Extracted information below:

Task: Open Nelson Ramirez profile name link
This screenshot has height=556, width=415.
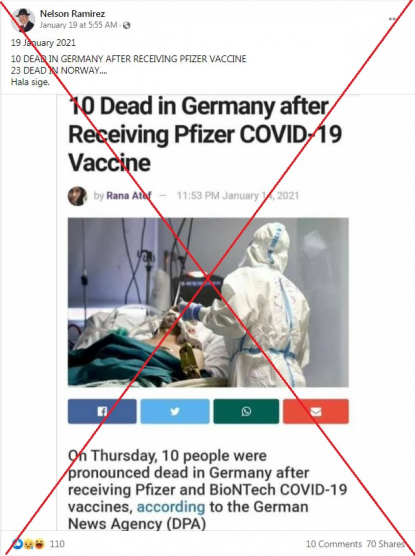Action: (x=72, y=13)
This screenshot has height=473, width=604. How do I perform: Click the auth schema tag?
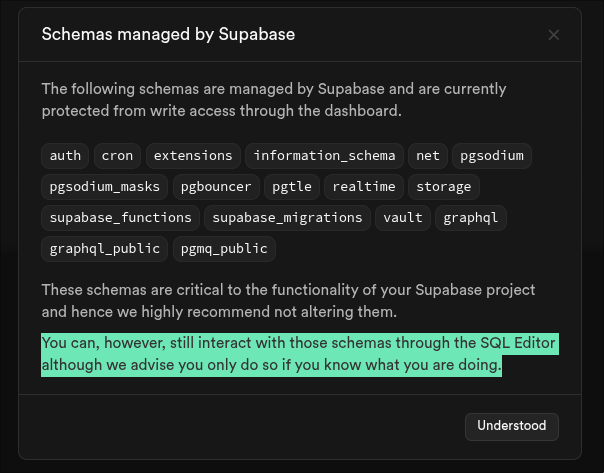click(65, 156)
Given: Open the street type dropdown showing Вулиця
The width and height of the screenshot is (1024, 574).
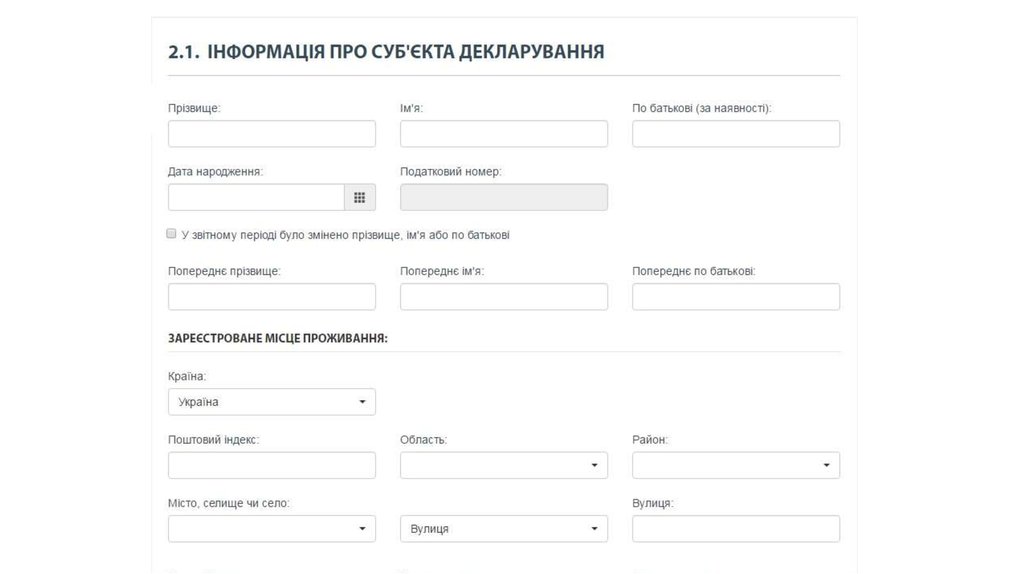Looking at the screenshot, I should 504,529.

End of Extracted information.

Every line from the top of the material above through the line with "Given: Open the" should be duplicated exactly, please; leave out the pictures.

» **Solution to this task**
Task: Open Nelson Ramirez profile name link
This screenshot has height=556, width=415.
Action: (x=72, y=13)
This screenshot has height=473, width=604. How do I perform: Click the auth schema tag?
click(65, 156)
Given: Open the street type dropdown showing Вулиця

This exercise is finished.